- _What needs to be done_
Gather all lines in the entries below that include the word "computer".

- _Available records_
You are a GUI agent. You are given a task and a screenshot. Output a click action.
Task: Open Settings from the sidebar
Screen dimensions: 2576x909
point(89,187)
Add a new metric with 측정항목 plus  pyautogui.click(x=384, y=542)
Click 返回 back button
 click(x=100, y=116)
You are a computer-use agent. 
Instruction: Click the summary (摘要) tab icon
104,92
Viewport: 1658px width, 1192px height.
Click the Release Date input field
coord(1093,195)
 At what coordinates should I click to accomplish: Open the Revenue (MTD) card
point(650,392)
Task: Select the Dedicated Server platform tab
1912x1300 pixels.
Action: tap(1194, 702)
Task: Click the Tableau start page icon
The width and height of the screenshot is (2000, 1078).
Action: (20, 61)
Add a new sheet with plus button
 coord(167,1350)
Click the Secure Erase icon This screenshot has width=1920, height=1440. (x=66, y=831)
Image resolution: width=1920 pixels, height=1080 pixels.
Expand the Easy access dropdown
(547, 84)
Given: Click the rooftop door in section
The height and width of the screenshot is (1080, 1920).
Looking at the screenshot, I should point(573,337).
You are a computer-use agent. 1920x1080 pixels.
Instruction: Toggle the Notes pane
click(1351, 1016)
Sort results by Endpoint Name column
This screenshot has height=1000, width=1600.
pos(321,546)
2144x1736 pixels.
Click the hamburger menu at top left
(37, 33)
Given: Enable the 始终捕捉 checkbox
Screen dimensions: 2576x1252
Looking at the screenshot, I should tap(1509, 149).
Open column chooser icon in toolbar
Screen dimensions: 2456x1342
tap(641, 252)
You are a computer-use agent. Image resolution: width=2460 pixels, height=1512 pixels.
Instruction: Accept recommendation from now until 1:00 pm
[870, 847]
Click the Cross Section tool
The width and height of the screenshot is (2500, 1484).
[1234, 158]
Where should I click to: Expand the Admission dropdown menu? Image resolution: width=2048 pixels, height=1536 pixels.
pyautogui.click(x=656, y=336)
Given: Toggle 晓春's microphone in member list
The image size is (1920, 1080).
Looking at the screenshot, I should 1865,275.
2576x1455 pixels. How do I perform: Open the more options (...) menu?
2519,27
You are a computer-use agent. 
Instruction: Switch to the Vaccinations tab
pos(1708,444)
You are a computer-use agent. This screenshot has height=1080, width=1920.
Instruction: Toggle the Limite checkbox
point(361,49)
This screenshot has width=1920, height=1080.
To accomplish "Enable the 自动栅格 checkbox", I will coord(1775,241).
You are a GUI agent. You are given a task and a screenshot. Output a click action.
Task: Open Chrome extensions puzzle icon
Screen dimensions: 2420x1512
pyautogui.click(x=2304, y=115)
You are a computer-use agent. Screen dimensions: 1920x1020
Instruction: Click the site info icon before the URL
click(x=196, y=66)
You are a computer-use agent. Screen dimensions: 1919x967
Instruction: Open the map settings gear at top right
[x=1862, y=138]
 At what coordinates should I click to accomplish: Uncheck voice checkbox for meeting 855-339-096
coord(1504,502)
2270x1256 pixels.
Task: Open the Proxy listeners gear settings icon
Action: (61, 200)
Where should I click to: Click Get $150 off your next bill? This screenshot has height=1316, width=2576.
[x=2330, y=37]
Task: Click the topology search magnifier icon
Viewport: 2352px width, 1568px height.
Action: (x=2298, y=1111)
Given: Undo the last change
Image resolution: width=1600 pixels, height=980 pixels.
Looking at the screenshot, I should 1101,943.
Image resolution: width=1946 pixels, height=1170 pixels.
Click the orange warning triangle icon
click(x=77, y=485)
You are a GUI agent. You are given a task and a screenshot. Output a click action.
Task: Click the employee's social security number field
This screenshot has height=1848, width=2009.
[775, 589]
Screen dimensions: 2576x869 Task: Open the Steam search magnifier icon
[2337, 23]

- _Response box_
You are a computer-use agent. 
You are a computer-use agent. 1920x1080 pixels.
You are a computer-use agent. Image resolution: width=2460 pixels, height=1512 pixels.
You are a computer-use agent. 
You are a computer-use agent. This screenshot has height=1080, width=1920.
You are a computer-use agent. Screen dimensions: 1920x1020
You are a computer-use agent. Screen dimensions: 1919x967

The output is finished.